## WORK INSTRUCTIONS:
Give the lines again word for word, beginning with the one containing "Start Paint" and ending with the last line of the material below.

## SUPPLIED RECORDS:

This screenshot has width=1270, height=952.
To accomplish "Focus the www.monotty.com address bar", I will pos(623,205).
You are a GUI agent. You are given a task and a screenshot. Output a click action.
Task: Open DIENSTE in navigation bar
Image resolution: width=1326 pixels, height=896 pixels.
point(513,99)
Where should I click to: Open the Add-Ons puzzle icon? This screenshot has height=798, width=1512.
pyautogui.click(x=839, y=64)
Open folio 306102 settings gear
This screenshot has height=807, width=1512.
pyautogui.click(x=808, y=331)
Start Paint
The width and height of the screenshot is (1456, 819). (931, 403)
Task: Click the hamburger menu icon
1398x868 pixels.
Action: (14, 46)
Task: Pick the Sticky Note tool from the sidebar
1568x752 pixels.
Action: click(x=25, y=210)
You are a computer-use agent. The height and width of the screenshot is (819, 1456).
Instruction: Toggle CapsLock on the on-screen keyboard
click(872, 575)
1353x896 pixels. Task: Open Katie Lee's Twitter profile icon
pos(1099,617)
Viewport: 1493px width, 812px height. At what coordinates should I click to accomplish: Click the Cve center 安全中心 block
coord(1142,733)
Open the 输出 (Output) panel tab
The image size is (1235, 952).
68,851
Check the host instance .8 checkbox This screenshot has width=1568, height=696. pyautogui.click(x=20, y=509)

## FINISHED TASK:
Start Paint
The width and height of the screenshot is (1456, 819). (931, 403)
Task: Click the hamburger menu icon
1398x868 pixels.
Action: (14, 46)
Task: Pick the Sticky Note tool from the sidebar
1568x752 pixels.
Action: click(x=25, y=210)
You are a computer-use agent. The height and width of the screenshot is (819, 1456).
Instruction: Toggle CapsLock on the on-screen keyboard
click(872, 575)
1353x896 pixels. Task: Open Katie Lee's Twitter profile icon
pos(1099,617)
Viewport: 1493px width, 812px height. At what coordinates should I click to accomplish: Click the Cve center 安全中心 block
coord(1142,733)
Open the 输出 (Output) panel tab
The image size is (1235, 952).
68,851
Check the host instance .8 checkbox This screenshot has width=1568, height=696. pyautogui.click(x=20, y=509)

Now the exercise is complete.